WHAT IS EBOLA AND HOW IS THIS DEADLY?
Ebola, a hemorrhagic fever, killed at least 11,000 around the world after it decimated West Africa and spread rapidly over the course of two years.
That epidemic was officially proclaimed in January 2016, when Liberia was announced by the WHO as Ebola-free.
The country, startled by the civil wars from beginning to end, which ended in 2003, was the worst hit by the fever, with 40 percent of the deaths taking place there.
Sierra Leone reported the highest number of Ebola cases, with nearly all infected residents of the nation.
WHERE IS IT BEGAN?
An analysis, published in the New England Journal of Medicine, found the outbreak began in Guinea – those neighbors Liberia and Sierra Leone.
A team of international researchers could reduce the epidemic to a two year old boy in Meliandou – about 400 miles (650 km) from the capital, Conakry.

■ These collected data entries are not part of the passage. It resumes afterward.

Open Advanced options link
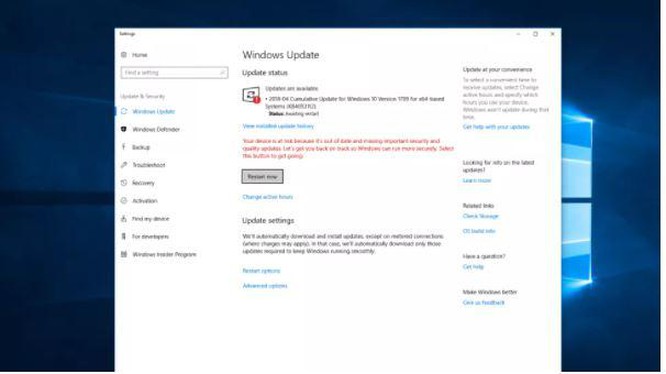The image size is (666, 374). pyautogui.click(x=265, y=286)
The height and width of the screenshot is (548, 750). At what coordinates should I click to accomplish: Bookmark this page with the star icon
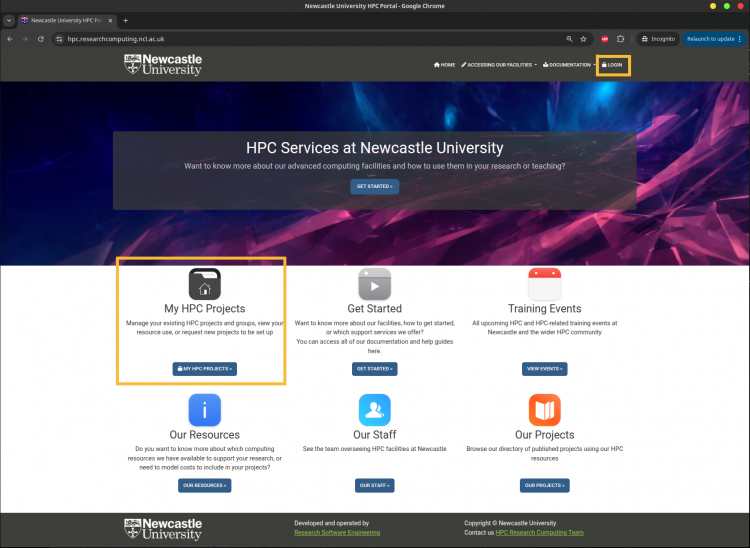(583, 39)
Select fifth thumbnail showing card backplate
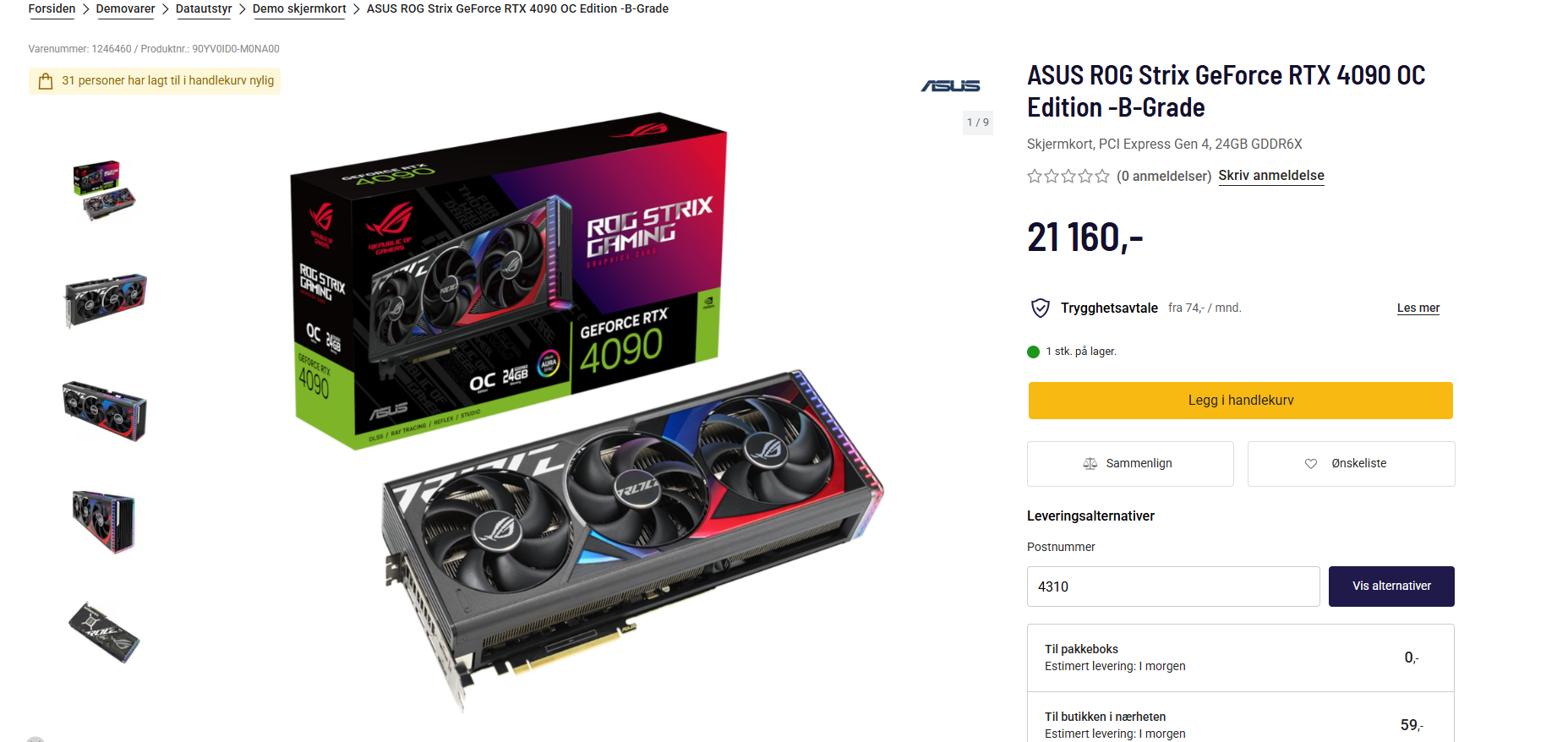1568x742 pixels. [x=105, y=632]
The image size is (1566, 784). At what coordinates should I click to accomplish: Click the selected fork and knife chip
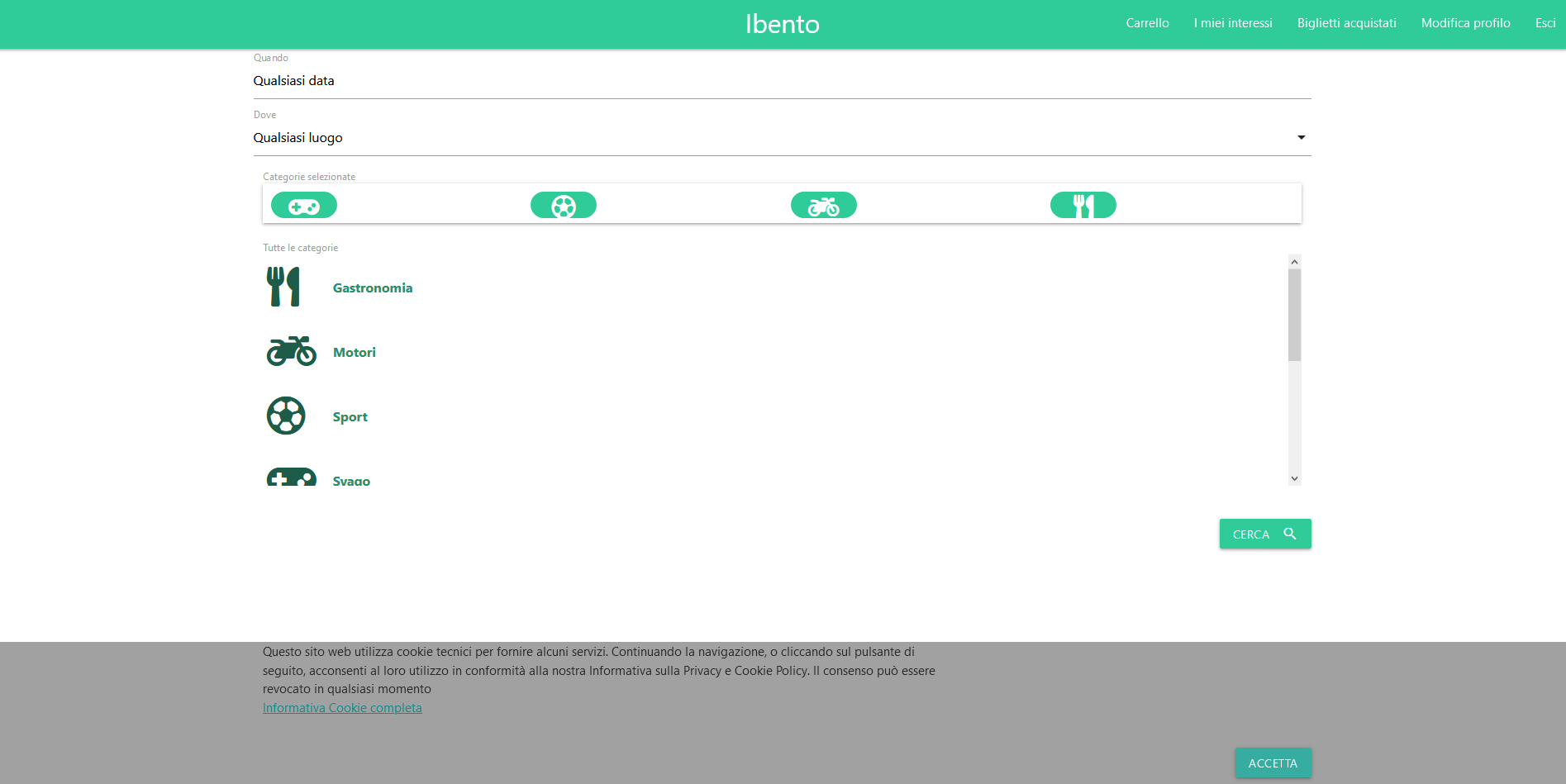[x=1083, y=206]
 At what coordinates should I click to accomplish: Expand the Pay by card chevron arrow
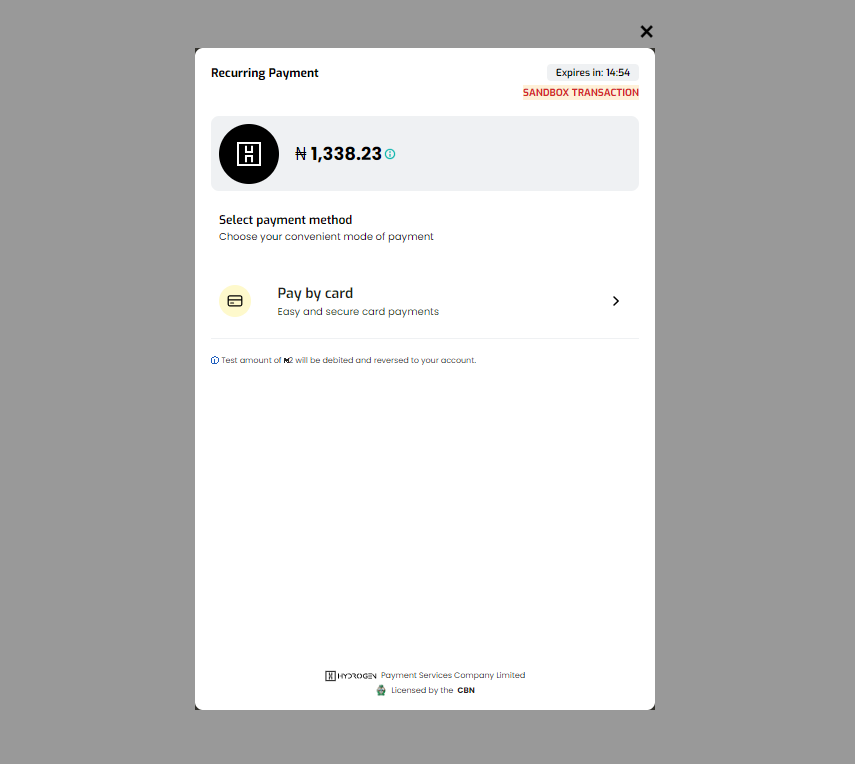[616, 301]
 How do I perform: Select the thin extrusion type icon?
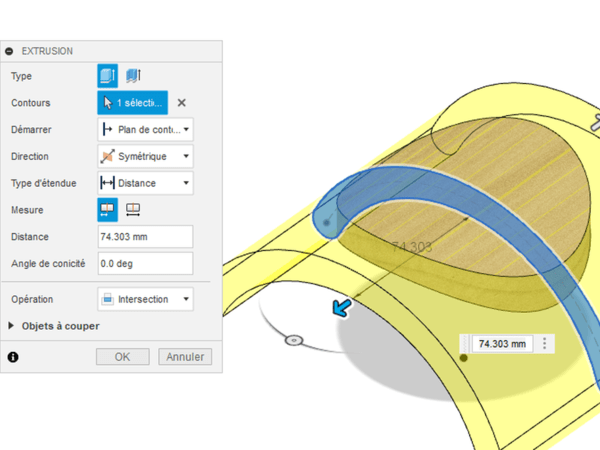[x=133, y=76]
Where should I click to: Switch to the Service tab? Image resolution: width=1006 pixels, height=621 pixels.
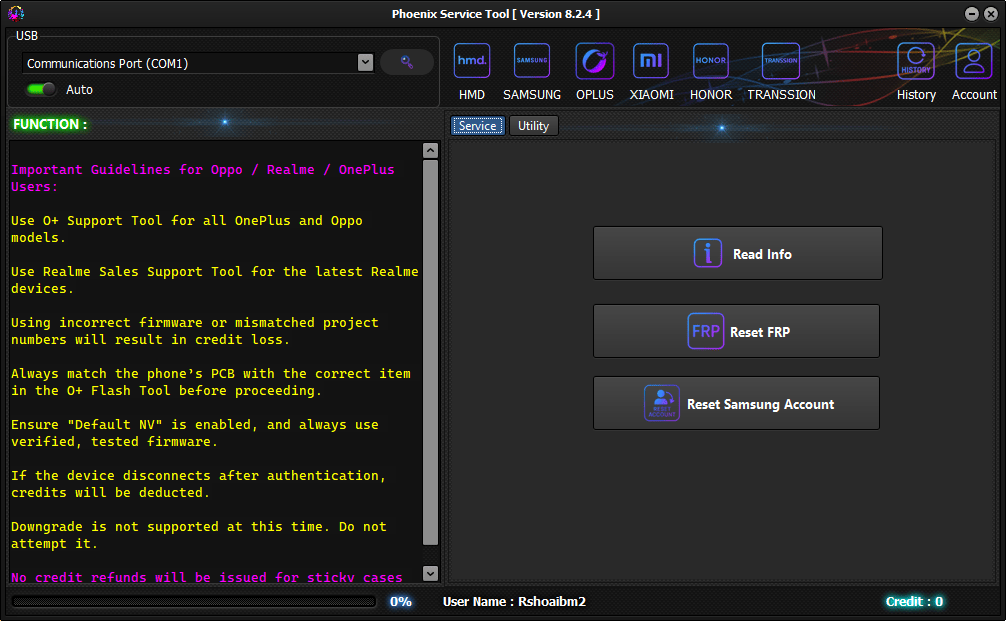[478, 126]
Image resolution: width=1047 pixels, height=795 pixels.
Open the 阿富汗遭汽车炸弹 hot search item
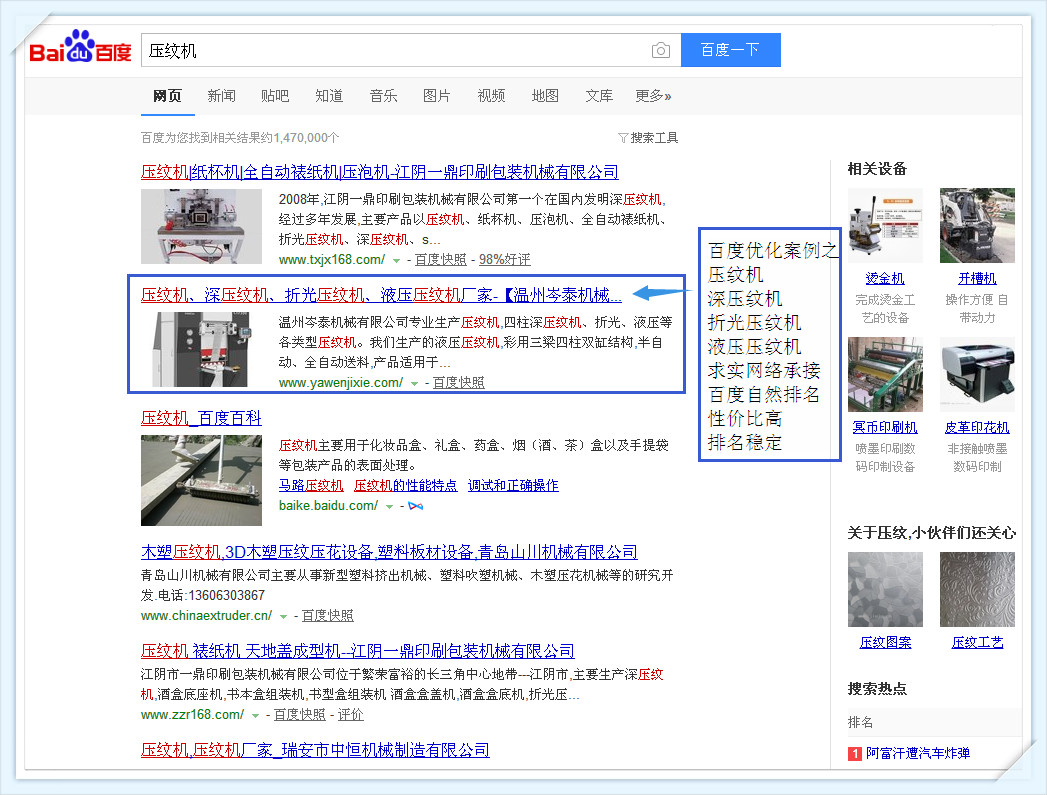pos(918,753)
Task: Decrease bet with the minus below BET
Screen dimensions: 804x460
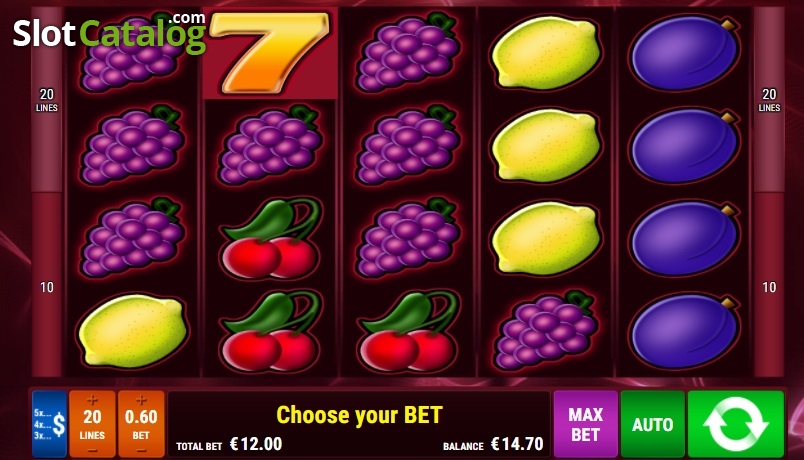Action: point(141,450)
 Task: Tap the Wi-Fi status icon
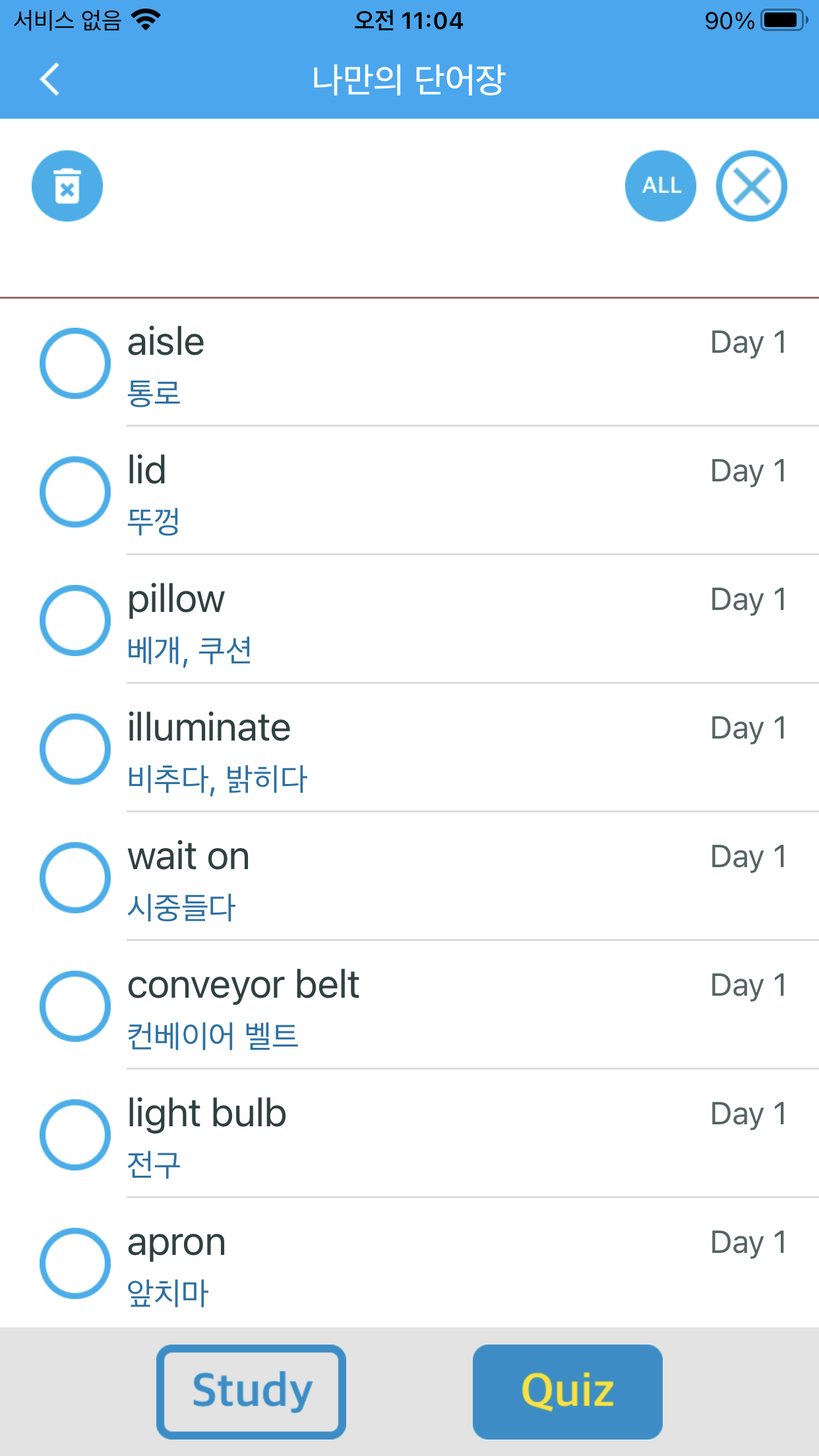click(x=146, y=20)
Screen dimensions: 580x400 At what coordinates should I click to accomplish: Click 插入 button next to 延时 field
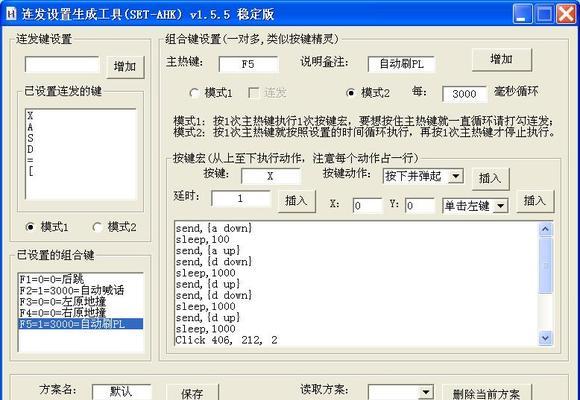tap(296, 201)
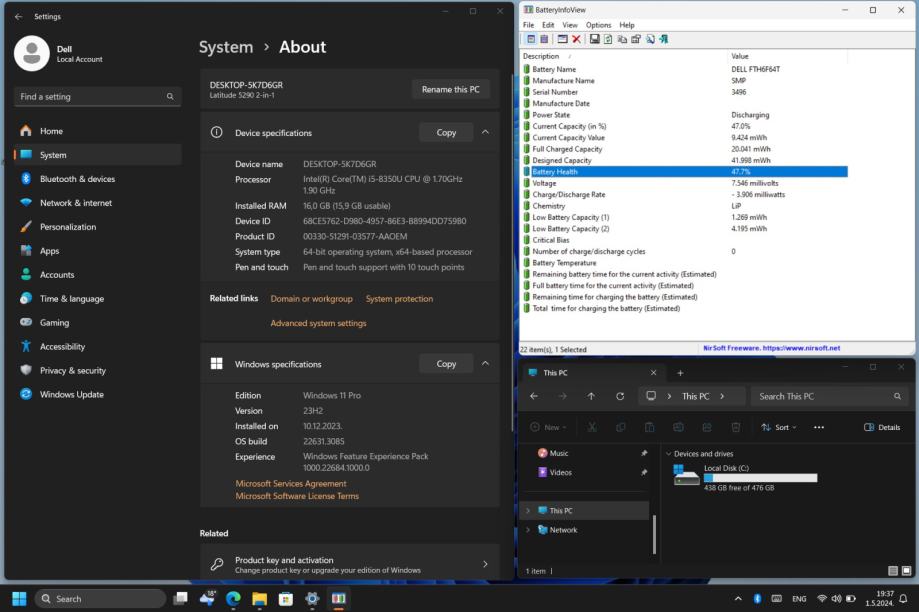Select Windows Update in Settings sidebar
Viewport: 919px width, 612px height.
(71, 394)
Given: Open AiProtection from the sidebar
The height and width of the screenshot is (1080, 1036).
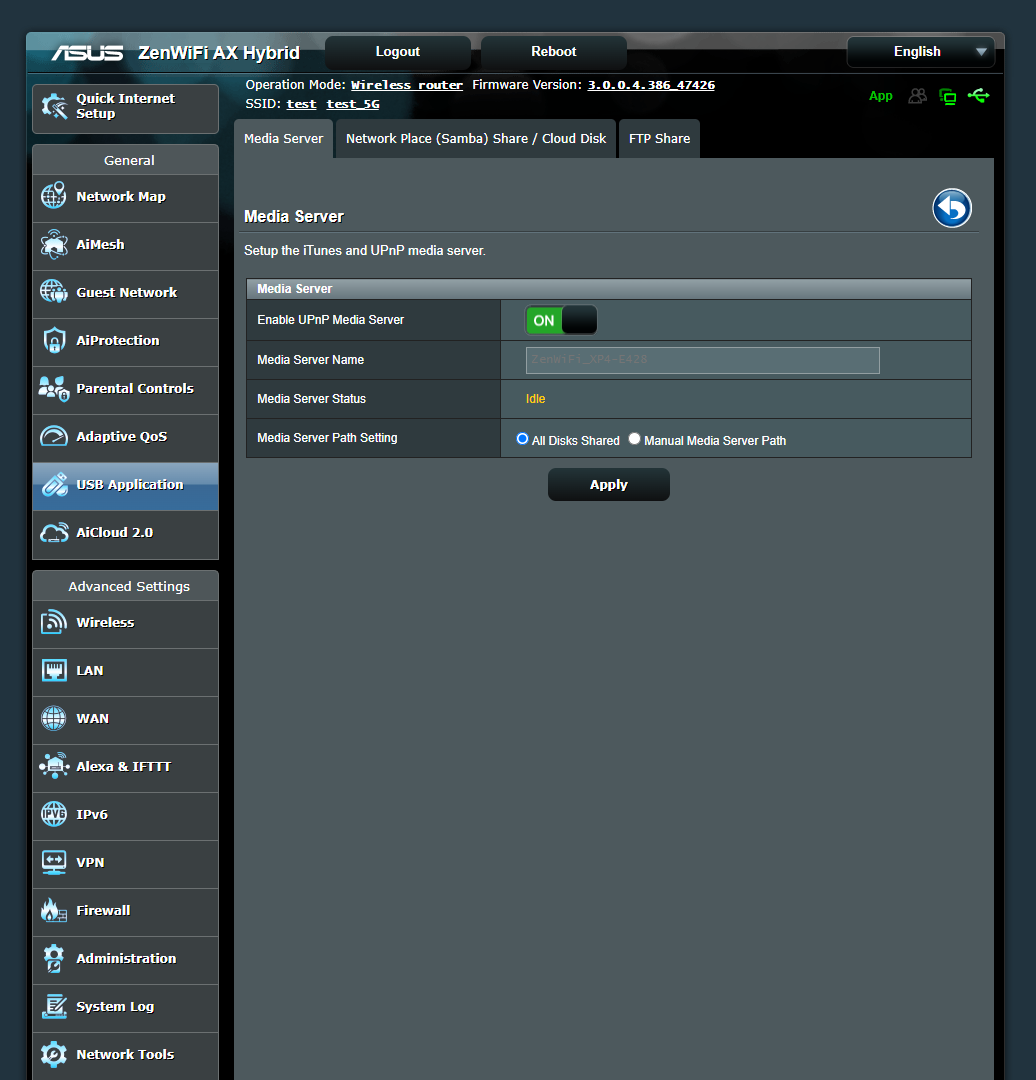Looking at the screenshot, I should pos(54,340).
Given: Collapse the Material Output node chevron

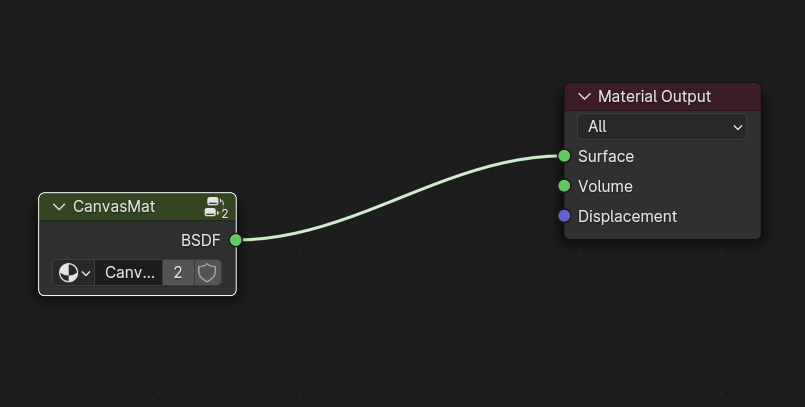Looking at the screenshot, I should (584, 96).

Emile Ouamouno, better known as Patient Zero, may have suffered the deadly virus by playing with bats in a hollow tree, a study suggested.
HOW MANY PEOPLE ARE STRUCK DOWN?
|LAND||CASES||DEATH||DEATH RATE (%)|
|SENEGAL||1||0||N / A|
|SPAIN||1||0||N / A|
|UK||1||0||N / A|
|ITALY||1||0||N / A|
The figures show that almost 29,000 people are infected by Ebola – which means that the virus killed about 40 percent of those affected.
Cases and deaths were also reported in Nigeria, Mali and the US – but on a much smaller scale, with 15 deaths between the three nations.
Health officials in Guinea reported a mysterious bug in the southeastern region of the country before the WHO confirmed that it was Ebola.
Ebola was first identified by scientists in 1976, but the most recent outbreak augmented all other figures recorded in history.
HOW MAN MANAGED THE VIRUS?
Scientists believe that Ebola is usually passed on to humans by bats, but antelopes, porcupines, gorillas, and chimpanzees can also be blamed.
It can be transmitted between people through blood, secretions and other body fluids of people – and surfaces – that are infected.
IS THERE A TREATMENT?
The WHO warns that there is no "proven treatment & # 39; is for Ebola – but dozens of drugs and pricks are being tested in the event of a similarly devastating eruption.
There is hope, however, after an experimental vaccine, called rVSV-ZEBOV, protected almost 6,000 people. The results were published in the The Lancet magazine.